— Begin SELECTED TEXT —
German basketball cup season

The 2015 BBL-Pokal was the 48th season of the German Basketball Cup. The Final Four was held in Oldenburg, which gained EWE Baskets Oldenburg automatic qualification. The other six participating teams were selected through the standings in the 2014–15 Basketball Bundesliga.

==Participants==
The following six teams qualified based on their standings in the 2013–14 BBL.
1. Alba Berlin
2. Brose Baskets
3. Bayern Munich
4. Telekom Baskets Bonn
5. ratiopharm ulm
6. BG Göttingen
EWE Baskets Oldenburg was qualified because the Final Four will be played on their home court.
— End SELECTED TEXT —
— Begin DATASET EXTRACT —
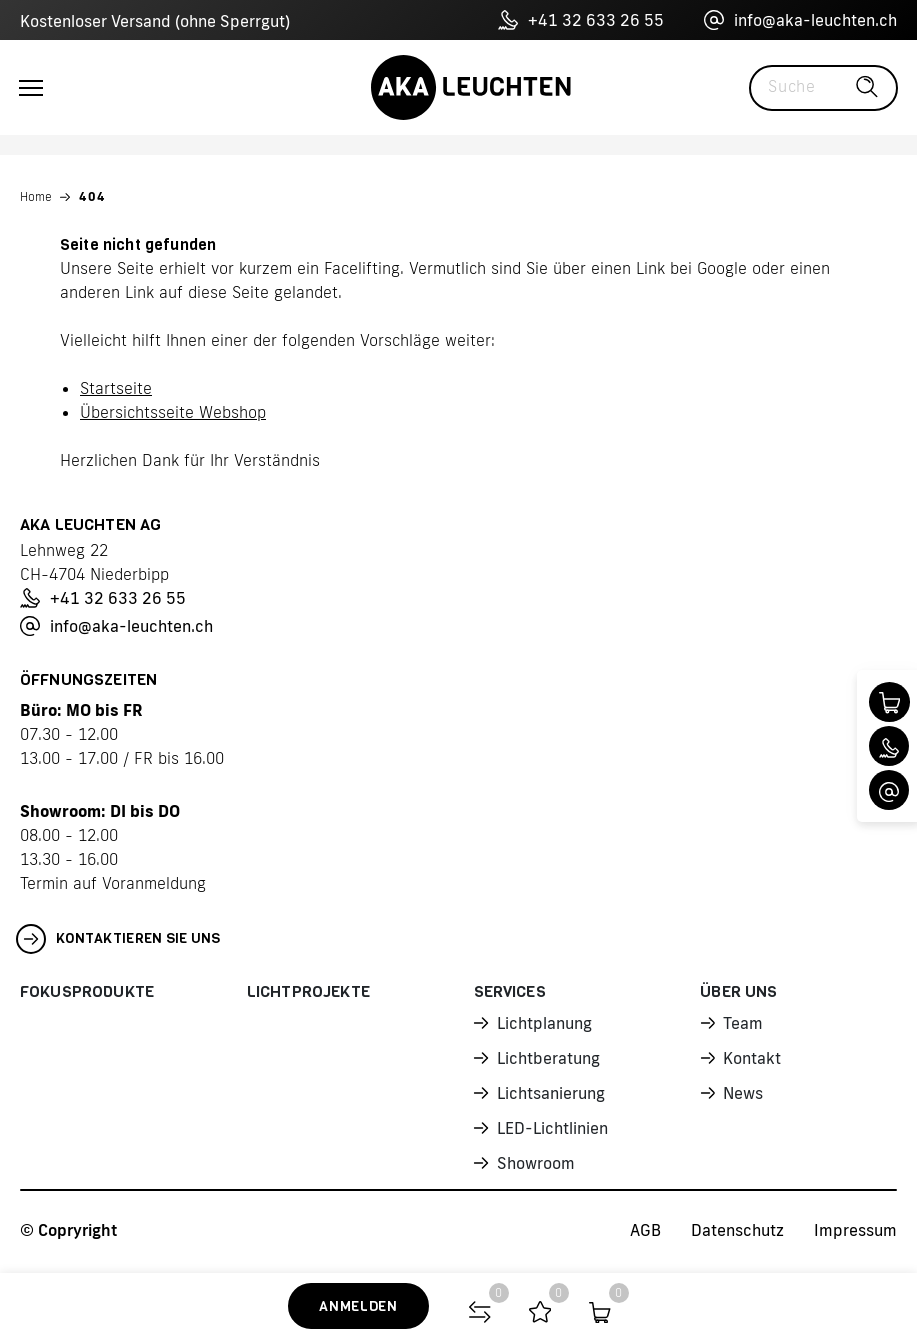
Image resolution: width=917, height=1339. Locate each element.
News (743, 1093)
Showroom (536, 1163)
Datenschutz (737, 1230)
— End DATASET EXTRACT —
§ INSTRUCTION: Return the passage of the 2015 BBL-Pokal text starting at "The 2015 BBL-Pokal" and ending at "2014–15 Basketball Bundesliga.". The data has no role here.

§ WRITTEN RESPONSE:
The 2015 BBL-Pokal was the 48th season of the German Basketball Cup. The Final Four was held in Oldenburg, which gained EWE Baskets Oldenburg automatic qualification. The other six participating teams were selected through the standings in the 2014–15 Basketball Bundesliga.